Na hipótese de o Réu não ter sido considerado parte ilegítima, referir que este, por não
ser dono dos cães, não os tendo na sua disponibilidade física ou jurídica, não poderia ser
condenado a retirar os cães, propriedade da arrendatária, de dentro da sua habitação.
Apreciar se a pretensão do Condomínio pode proceder com fundamento na violação dos
direitos ao repouso, à saúde e à qualidade de vida, por parte dos condóminos das frações A e
B, consagrados designadamente no artigo 70.º do CC e no artigo 25.º da CRP.

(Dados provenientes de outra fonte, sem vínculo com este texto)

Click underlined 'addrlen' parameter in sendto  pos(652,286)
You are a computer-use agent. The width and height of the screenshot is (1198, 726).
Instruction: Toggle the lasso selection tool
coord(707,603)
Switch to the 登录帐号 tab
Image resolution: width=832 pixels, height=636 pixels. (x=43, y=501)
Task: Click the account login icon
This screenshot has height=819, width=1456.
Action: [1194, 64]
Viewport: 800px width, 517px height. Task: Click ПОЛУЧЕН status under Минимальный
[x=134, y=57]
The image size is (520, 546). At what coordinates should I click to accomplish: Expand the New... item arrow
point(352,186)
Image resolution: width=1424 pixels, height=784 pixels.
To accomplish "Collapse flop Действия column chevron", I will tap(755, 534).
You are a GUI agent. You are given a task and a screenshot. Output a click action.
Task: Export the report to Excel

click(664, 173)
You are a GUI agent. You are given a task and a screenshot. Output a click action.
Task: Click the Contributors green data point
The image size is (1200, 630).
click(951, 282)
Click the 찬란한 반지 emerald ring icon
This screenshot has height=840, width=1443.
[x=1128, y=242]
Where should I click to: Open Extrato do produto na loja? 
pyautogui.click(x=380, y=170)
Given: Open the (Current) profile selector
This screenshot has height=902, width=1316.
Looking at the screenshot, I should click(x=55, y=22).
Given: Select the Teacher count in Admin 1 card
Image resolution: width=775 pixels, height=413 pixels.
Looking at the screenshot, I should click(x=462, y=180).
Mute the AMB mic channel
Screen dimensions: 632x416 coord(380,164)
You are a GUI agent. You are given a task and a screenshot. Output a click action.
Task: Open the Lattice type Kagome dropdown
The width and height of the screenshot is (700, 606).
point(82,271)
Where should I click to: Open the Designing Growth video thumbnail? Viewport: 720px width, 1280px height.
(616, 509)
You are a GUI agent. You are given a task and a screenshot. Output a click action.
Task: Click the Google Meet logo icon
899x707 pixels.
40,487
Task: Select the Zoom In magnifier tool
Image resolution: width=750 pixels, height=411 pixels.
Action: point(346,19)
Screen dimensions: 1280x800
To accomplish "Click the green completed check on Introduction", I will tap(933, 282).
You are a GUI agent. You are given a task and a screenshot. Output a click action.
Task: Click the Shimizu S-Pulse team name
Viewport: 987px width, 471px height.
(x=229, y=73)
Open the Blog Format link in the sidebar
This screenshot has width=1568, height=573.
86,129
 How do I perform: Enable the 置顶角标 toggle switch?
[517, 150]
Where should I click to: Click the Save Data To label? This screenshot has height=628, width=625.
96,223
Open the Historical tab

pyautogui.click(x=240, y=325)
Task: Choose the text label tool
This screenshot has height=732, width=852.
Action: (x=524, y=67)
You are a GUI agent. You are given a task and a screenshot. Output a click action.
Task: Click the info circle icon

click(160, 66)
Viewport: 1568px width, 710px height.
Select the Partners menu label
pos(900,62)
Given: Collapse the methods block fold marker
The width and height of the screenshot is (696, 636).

Referir que os condóminos e arrendatários estão sujeitos às restrições de vizinhança nas
relações entre si, não podendo produzir ou permitir na fração autónoma que habitam barulhos
(por exemplo, de cães) superiores ao permitido pela lei administrativa e a horas interditas a
tais ruídos, perturbando os seus vizinhos, sob pena de inobservância do dever de não
produção de ruídos de vizinhança, consagrado no artigo 1346.º do CC e no Regulamento Geral
do Ruído.
Salientar que, nesse caso, cabe aos condóminos afetados (que, na hipótese, não são
parte na causa) - e não ao Condomínio, representado pelo seu Administrador - avaliarem a
gravidade da violação em causa e, sendo caso disso, reagirem nos termos gerais de Direito.
Concluir, por isso, que a pretensão do Condomínio não pode ser atendida.